跳至主要内容

Machine Learning Overview

Machine Learning is a way to let a computer learn patterns from historical data.

In normal programming, we write rules by ourselves:

if user clicks add_to_cart:
maybe user wants to buy

In machine learning, we prepare examples and let the model learn the pattern:

past user behavior + purchase result -> model learns the pattern

For data engineers, the important idea is:

Machine learning depends on clean, well-organized data.
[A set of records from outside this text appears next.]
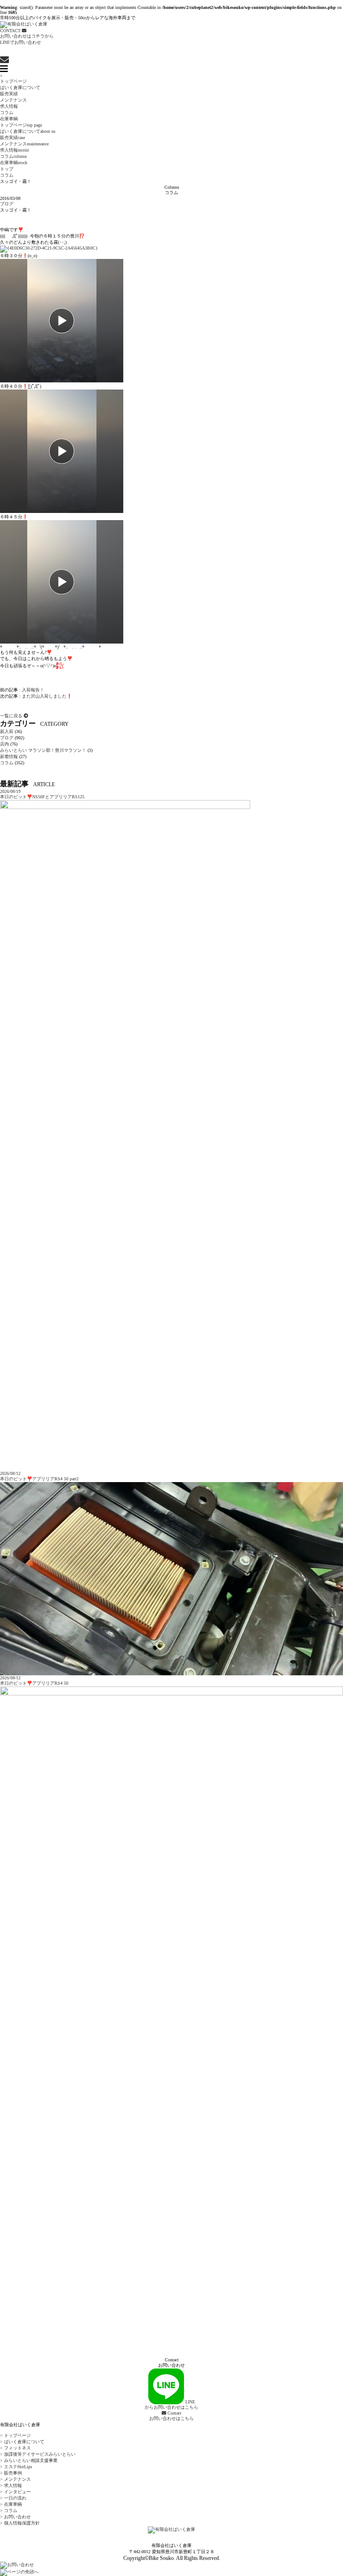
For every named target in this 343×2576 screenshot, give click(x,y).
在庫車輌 (9, 118)
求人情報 (9, 106)
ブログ (6, 203)
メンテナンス (13, 99)
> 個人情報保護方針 (20, 2523)
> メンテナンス (15, 2479)
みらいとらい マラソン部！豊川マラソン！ (43, 750)
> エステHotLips (16, 2466)
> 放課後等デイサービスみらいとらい (37, 2454)
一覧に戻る (12, 715)
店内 (4, 743)
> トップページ (15, 2435)
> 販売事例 (11, 2472)
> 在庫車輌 (11, 2504)
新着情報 (9, 756)
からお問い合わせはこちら (171, 2404)
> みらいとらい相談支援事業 (29, 2460)
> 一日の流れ (13, 2498)
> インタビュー (15, 2491)
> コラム (8, 2510)
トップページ (13, 81)
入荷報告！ (33, 689)
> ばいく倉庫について (22, 2441)
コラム (6, 112)
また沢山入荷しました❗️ (47, 696)
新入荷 (6, 731)
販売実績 (9, 93)
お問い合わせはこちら (171, 2416)
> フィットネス (15, 2447)
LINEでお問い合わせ (20, 42)
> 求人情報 (11, 2485)
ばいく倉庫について (20, 87)
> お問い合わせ (15, 2516)
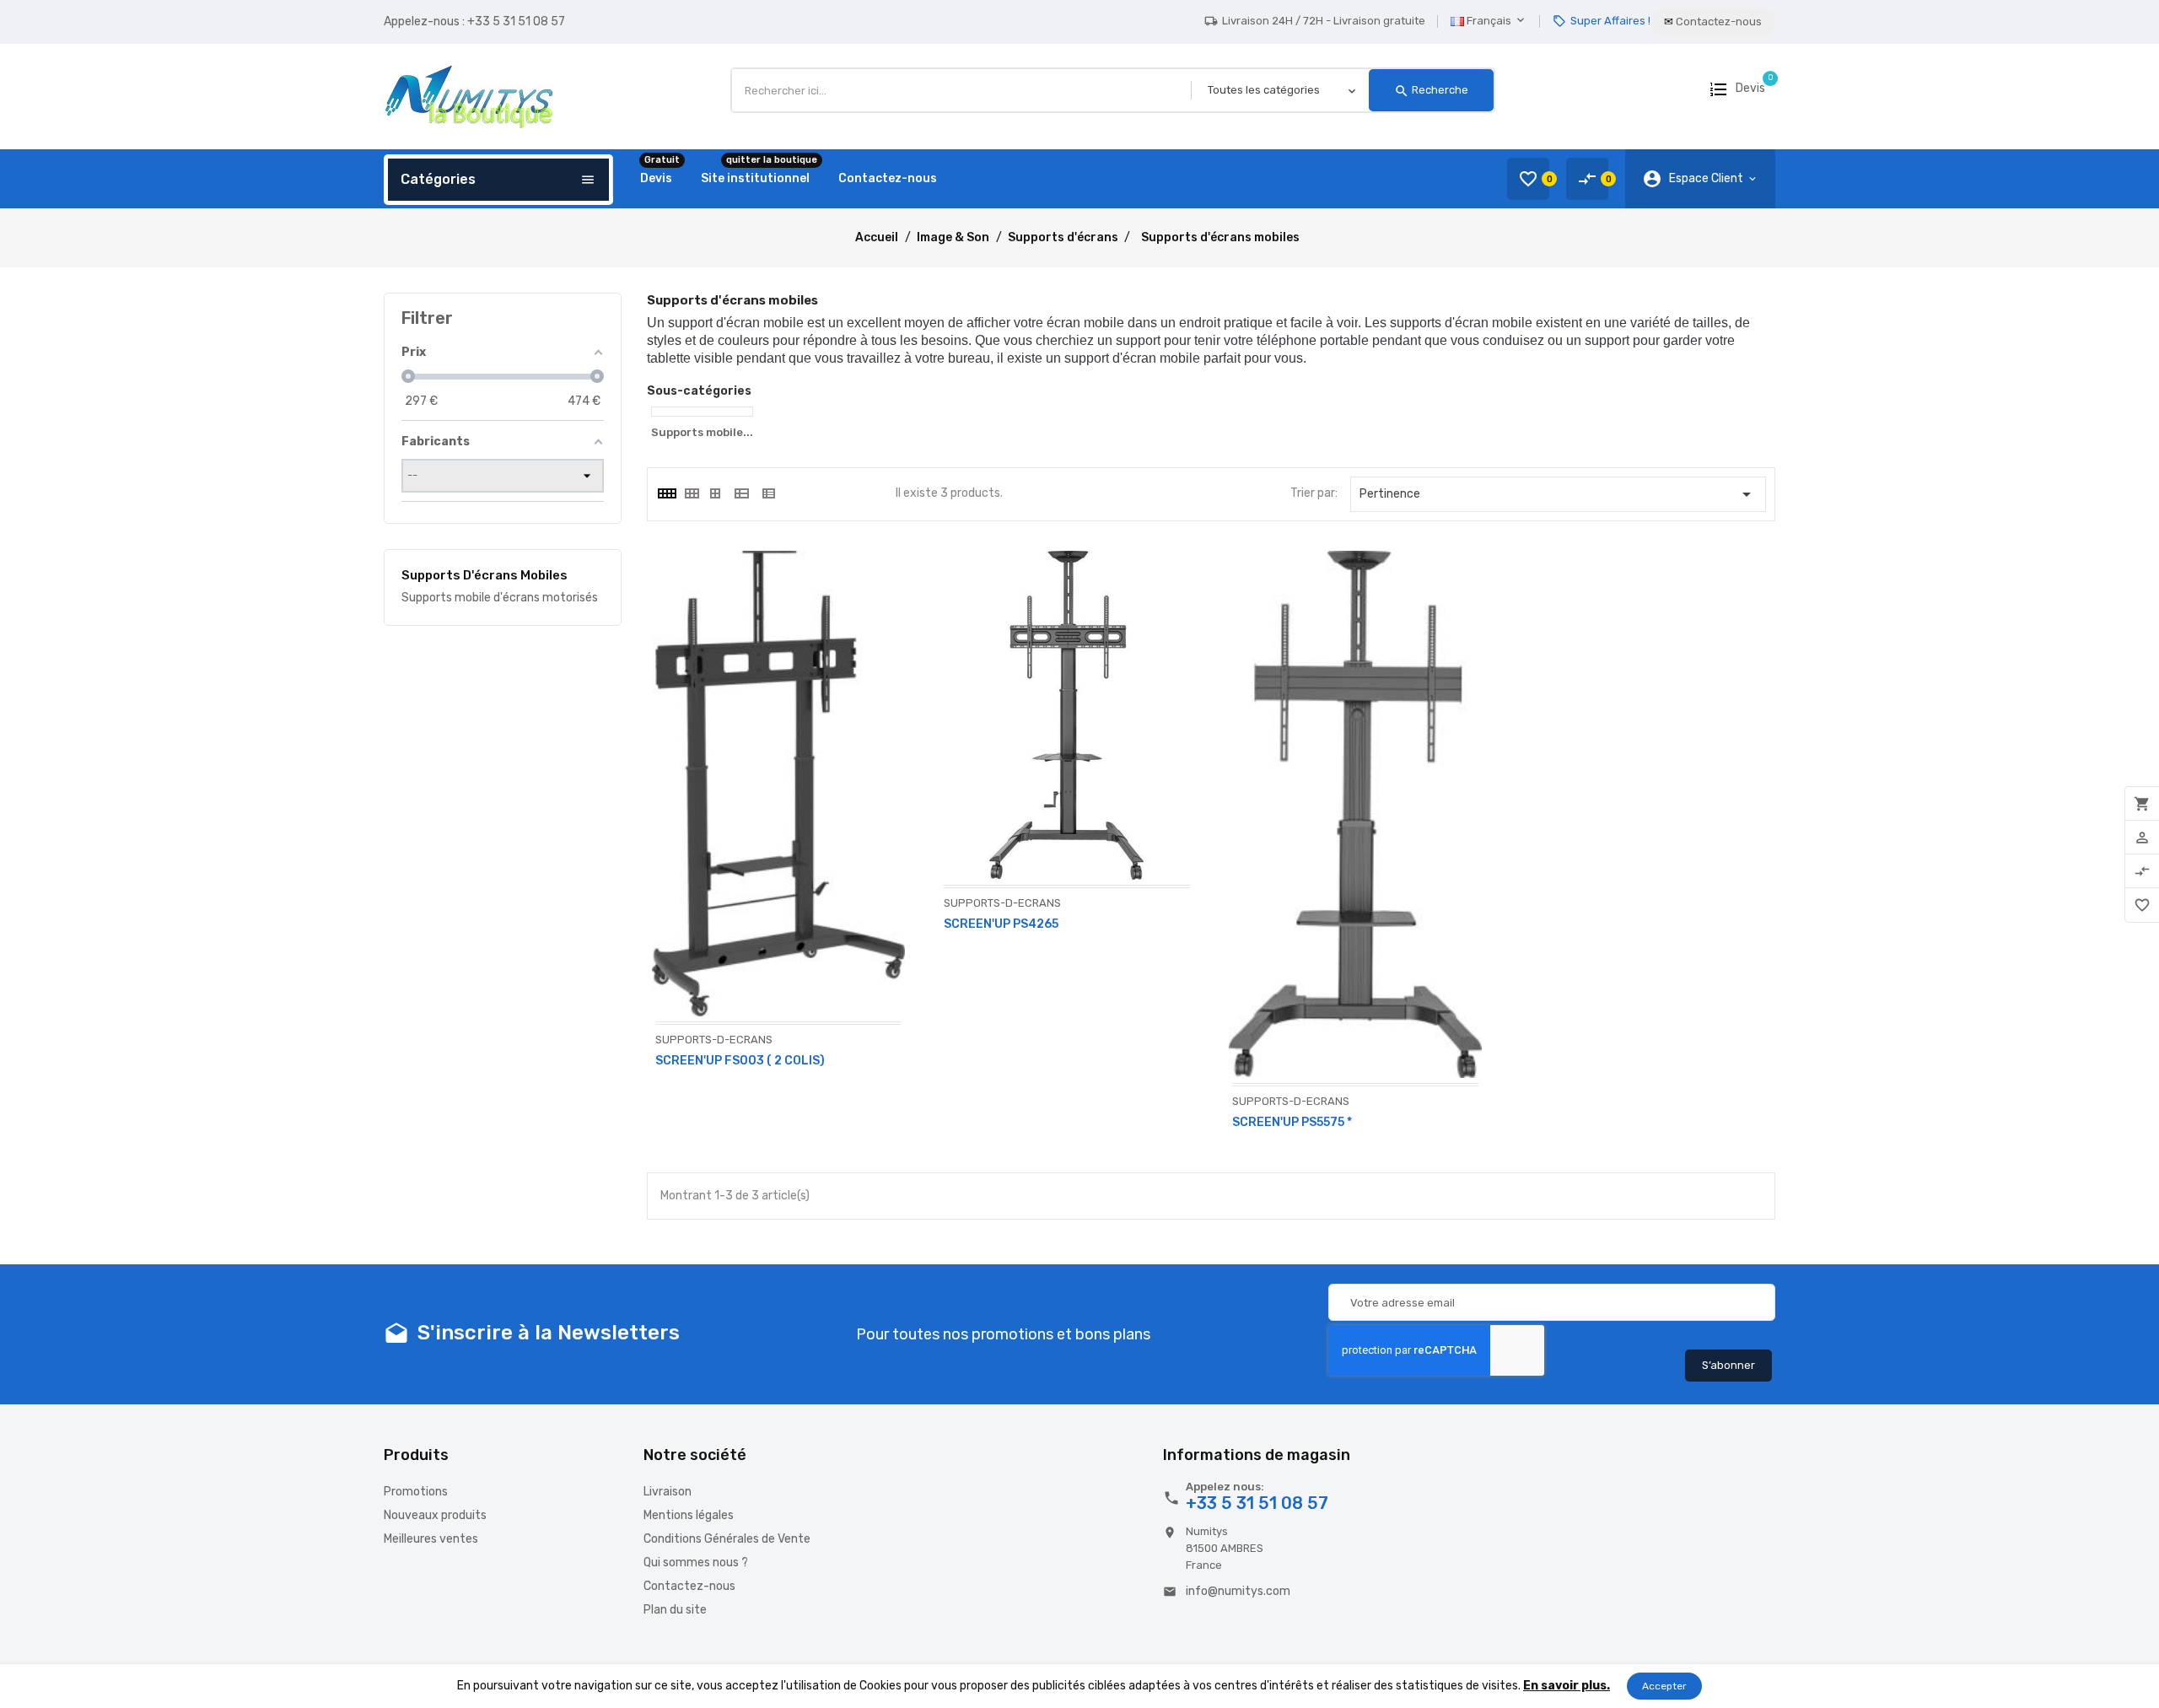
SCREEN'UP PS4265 (1001, 924)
If the data is messy, duplicated, missing, or designed with the wrong meaning, the model will also be unreliable.

Python Toolset

For this beginner section, we will use:

  • Python
  • pandas
  • scikit-learn

Install the main packages:

pip install pandas scikit-learn

These tools are enough to learn the basic workflow:

raw data -> pandas DataFrame -> feature table -> scikit-learn model -> evaluation

Example Scenario

We will use an e-commerce behavior example.

The raw data may contain events like:

  • session_start
  • view_item
  • add_to_cart
  • purchase

The business question is:

Can we predict whether a user will purchase soon?

This is called a purchase propensity problem.

Basic Terms

Row

A row is one training example.

For this example, one row should represent one user.

one user = one row

Feature

A feature is an input column used by the model.

Examples:

  • How many sessions did the user have?
  • How many products did the user view?
  • How many times did the user add items to cart?
  • How many days since the user's last activity?

Label

A label is the answer we want the model to learn.

For this example:

label = did this user purchase?

The label can be:

  • 1: yes, the user purchased
  • 0: no, the user did not purchase

Model

A model is the result of training.

After training, the model can receive new user behavior and output a prediction.

Prediction

A prediction is the model's guess.

For example:

user_001 -> 0.82 probability of purchase
user_002 -> 0.13 probability of purchase

Machine Learning Workflow

In this basic course, we will focus on:

  • Data preparation
  • Feature engineering
  • Model training
  • Model evaluation
  • Prediction

Common Machine Learning Types

Classification

Classification predicts a category.

Examples:

  • Will the user purchase? yes or no
  • Is this transaction fraud? yes or no
  • Is this email spam? spam or not spam

Our purchase prediction example is a classification problem.

Regression

Regression predicts a number.

Examples:

  • How much revenue will we get tomorrow?
  • How long will delivery take?
  • What will the house price be?

Clustering

Clustering groups similar data together.

Examples:

  • Group users by behavior
  • Group products by buying pattern
  • Group articles by topic

Why Data Engineers Should Learn This

Data engineers do not always train models every day, but they often build the data foundation for machine learning.

Common data engineering responsibilities include:

  • Collect raw data from systems
  • Clean and transform data
  • Build reliable feature tables
  • Schedule pipelines
  • Monitor data quality
  • Deliver data to analysts, data scientists, or ML systems

Machine learning projects often fail because the data pipeline is weak, not because the model algorithm is weak.